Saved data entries
◇ ◇ ◇ ◇ ◇

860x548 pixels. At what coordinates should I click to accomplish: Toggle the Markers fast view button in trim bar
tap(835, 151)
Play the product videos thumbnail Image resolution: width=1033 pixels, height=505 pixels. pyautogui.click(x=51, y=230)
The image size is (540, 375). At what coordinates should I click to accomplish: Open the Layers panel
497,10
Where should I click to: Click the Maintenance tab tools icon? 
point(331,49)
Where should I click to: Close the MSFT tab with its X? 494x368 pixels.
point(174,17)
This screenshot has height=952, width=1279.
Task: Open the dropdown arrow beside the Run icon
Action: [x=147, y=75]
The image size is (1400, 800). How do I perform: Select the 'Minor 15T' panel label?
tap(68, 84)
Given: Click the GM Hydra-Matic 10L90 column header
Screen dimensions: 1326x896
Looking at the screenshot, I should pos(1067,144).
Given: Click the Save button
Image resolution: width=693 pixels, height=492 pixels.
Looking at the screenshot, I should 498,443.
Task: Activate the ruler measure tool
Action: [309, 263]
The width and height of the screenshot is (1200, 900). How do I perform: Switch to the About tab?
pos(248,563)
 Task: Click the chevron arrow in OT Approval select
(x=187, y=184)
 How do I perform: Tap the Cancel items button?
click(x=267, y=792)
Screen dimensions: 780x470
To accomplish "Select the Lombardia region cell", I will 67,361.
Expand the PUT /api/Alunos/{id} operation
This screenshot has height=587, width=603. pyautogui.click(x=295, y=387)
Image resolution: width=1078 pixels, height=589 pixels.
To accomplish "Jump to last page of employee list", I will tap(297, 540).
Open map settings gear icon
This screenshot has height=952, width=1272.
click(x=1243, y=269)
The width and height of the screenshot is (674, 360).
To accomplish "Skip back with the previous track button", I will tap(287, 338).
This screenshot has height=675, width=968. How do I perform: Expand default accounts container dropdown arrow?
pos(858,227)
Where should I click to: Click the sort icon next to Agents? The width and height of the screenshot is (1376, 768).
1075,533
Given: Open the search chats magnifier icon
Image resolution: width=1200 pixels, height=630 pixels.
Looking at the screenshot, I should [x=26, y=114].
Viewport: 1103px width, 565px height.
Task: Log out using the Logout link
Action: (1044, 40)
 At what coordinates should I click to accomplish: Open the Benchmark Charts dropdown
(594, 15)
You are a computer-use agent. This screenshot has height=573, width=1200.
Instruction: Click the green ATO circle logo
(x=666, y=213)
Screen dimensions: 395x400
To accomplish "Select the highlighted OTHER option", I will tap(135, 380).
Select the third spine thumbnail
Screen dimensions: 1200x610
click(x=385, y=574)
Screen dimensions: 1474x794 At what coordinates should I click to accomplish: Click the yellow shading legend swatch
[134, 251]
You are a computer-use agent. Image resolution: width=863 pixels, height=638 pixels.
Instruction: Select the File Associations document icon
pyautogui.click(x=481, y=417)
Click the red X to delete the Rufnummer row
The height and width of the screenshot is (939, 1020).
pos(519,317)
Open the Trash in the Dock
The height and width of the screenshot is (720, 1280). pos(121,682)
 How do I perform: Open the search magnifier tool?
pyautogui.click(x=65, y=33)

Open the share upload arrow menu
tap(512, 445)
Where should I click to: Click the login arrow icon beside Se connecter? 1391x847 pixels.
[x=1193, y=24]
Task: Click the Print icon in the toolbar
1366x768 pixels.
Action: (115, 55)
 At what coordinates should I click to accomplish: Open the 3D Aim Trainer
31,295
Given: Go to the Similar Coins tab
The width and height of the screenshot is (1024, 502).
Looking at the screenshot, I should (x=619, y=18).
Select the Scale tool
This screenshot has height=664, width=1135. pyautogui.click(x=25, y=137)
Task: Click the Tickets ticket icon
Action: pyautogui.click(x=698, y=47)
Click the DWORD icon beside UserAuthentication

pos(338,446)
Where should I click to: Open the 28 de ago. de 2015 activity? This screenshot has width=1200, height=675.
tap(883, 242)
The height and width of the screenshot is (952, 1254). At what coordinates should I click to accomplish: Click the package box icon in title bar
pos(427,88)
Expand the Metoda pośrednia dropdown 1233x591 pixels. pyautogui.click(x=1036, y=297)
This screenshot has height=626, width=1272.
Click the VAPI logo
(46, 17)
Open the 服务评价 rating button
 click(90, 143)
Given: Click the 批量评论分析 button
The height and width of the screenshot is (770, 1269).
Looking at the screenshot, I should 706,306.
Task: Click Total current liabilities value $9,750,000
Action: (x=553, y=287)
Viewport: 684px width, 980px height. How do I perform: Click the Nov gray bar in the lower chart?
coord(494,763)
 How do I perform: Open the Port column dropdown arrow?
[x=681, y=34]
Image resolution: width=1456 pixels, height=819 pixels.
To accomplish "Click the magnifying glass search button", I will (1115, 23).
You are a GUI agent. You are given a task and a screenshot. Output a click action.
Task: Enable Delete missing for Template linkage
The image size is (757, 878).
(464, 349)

◇ ◇ ◇ ◇ ◇

▶ **Problem**: Starting from the data above, filter for lines with "computer" and copy each one.

▶ **Solution**:
You are a computer-use agent. This screenshot has height=573, width=1200.
You are a computer-use agent. Image resolution: width=863 pixels, height=638 pixels.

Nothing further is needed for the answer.